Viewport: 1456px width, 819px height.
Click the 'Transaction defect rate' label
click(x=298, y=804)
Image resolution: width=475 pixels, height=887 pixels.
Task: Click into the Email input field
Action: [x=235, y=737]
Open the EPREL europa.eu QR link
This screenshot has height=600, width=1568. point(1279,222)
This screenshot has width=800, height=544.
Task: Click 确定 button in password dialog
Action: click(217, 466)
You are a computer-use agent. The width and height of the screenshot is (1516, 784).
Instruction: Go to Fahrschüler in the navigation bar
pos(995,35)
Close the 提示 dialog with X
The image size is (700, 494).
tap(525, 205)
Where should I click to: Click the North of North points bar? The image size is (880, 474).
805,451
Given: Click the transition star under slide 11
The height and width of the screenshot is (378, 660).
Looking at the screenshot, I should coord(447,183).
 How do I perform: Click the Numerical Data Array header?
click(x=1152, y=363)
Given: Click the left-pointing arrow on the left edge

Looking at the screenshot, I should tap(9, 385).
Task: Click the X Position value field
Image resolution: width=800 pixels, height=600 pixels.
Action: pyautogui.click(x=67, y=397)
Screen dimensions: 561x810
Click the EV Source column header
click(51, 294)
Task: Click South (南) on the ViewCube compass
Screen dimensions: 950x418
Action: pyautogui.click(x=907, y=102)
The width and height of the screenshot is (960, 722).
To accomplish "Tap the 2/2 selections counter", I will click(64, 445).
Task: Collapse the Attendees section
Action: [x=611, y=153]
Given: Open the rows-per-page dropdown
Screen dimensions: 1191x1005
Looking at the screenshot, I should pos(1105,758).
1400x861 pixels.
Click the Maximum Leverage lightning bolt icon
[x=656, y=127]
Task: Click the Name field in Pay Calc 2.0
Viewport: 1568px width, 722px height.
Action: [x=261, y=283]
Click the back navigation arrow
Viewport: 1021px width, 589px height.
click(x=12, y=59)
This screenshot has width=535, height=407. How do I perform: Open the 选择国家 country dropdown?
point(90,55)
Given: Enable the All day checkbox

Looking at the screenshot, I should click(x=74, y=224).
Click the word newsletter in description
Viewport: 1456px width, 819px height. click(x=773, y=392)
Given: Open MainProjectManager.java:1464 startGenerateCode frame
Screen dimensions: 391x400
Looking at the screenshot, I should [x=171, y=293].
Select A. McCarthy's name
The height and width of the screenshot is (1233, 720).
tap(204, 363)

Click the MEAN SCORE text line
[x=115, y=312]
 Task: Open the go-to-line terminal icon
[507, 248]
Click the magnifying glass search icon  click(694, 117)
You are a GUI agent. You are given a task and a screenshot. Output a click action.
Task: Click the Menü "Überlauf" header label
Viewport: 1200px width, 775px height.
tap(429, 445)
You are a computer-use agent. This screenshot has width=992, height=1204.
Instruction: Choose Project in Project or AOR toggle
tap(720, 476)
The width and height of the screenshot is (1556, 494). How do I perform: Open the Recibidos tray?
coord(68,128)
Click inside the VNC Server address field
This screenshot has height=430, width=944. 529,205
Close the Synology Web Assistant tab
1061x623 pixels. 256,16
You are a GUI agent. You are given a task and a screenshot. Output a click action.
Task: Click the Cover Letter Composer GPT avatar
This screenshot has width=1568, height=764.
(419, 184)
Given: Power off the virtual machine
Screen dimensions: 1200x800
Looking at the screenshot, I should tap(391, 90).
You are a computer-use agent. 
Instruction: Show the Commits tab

========

REQUIREMENT :: The entries shown above must be reproduced in full, exactly as written.

SOLVED PROBLEM ::
Viewport: 1456px width, 819px height.
Click the 'Transaction defect rate' label
click(x=298, y=804)
Image resolution: width=475 pixels, height=887 pixels.
Task: Click into the Email input field
Action: [x=235, y=737]
Open the EPREL europa.eu QR link
This screenshot has height=600, width=1568. point(1279,222)
This screenshot has width=800, height=544.
Task: Click 确定 button in password dialog
Action: click(217, 466)
You are a computer-use agent. The width and height of the screenshot is (1516, 784).
Instruction: Go to Fahrschüler in the navigation bar
pos(995,35)
Close the 提示 dialog with X
The image size is (700, 494).
tap(525, 205)
Where should I click to: Click the North of North points bar? The image size is (880, 474).
805,451
Given: Click the transition star under slide 11
The height and width of the screenshot is (378, 660).
Looking at the screenshot, I should coord(447,183).
 How do I perform: Click the Numerical Data Array header?
click(x=1152, y=363)
Given: Click the left-pointing arrow on the left edge

Looking at the screenshot, I should tap(9, 385).
Task: Click the X Position value field
Image resolution: width=800 pixels, height=600 pixels.
Action: pyautogui.click(x=67, y=397)
Screen dimensions: 561x810
Click the EV Source column header
click(51, 294)
Task: Click South (南) on the ViewCube compass
Screen dimensions: 950x418
Action: pyautogui.click(x=907, y=102)
The width and height of the screenshot is (960, 722).
To accomplish "Tap the 2/2 selections counter", I will click(64, 445).
Task: Collapse the Attendees section
Action: [x=611, y=153]
Given: Open the rows-per-page dropdown
Screen dimensions: 1191x1005
Looking at the screenshot, I should pos(1105,758).
1400x861 pixels.
Click the Maximum Leverage lightning bolt icon
[x=656, y=127]
Task: Click the Name field in Pay Calc 2.0
Viewport: 1568px width, 722px height.
Action: [x=261, y=283]
Click the back navigation arrow
Viewport: 1021px width, 589px height.
click(x=12, y=59)
This screenshot has width=535, height=407. How do I perform: Open the 选择国家 country dropdown?
point(90,55)
Given: Enable the All day checkbox

Looking at the screenshot, I should click(x=74, y=224).
Click the word newsletter in description
Viewport: 1456px width, 819px height. click(x=773, y=392)
Given: Open MainProjectManager.java:1464 startGenerateCode frame
Screen dimensions: 391x400
Looking at the screenshot, I should [x=171, y=293].
Select A. McCarthy's name
The height and width of the screenshot is (1233, 720).
tap(204, 363)

Click the MEAN SCORE text line
[x=115, y=312]
 Task: Open the go-to-line terminal icon
[507, 248]
Click the magnifying glass search icon  click(694, 117)
You are a GUI agent. You are given a task and a screenshot. Output a click action.
Task: Click the Menü "Überlauf" header label
Viewport: 1200px width, 775px height.
tap(429, 445)
You are a computer-use agent. This screenshot has width=992, height=1204.
Instruction: Choose Project in Project or AOR toggle
tap(720, 476)
The width and height of the screenshot is (1556, 494). How do I perform: Open the Recibidos tray?
coord(68,128)
Click inside the VNC Server address field
This screenshot has height=430, width=944. 529,205
Close the Synology Web Assistant tab
1061x623 pixels. 256,16
You are a GUI agent. You are given a task and a screenshot. Output a click action.
Task: Click the Cover Letter Composer GPT avatar
This screenshot has width=1568, height=764.
(419, 184)
Given: Power off the virtual machine
Screen dimensions: 1200x800
Looking at the screenshot, I should tap(391, 90).
You are a computer-use agent. 
Instruction: Show the Commits tab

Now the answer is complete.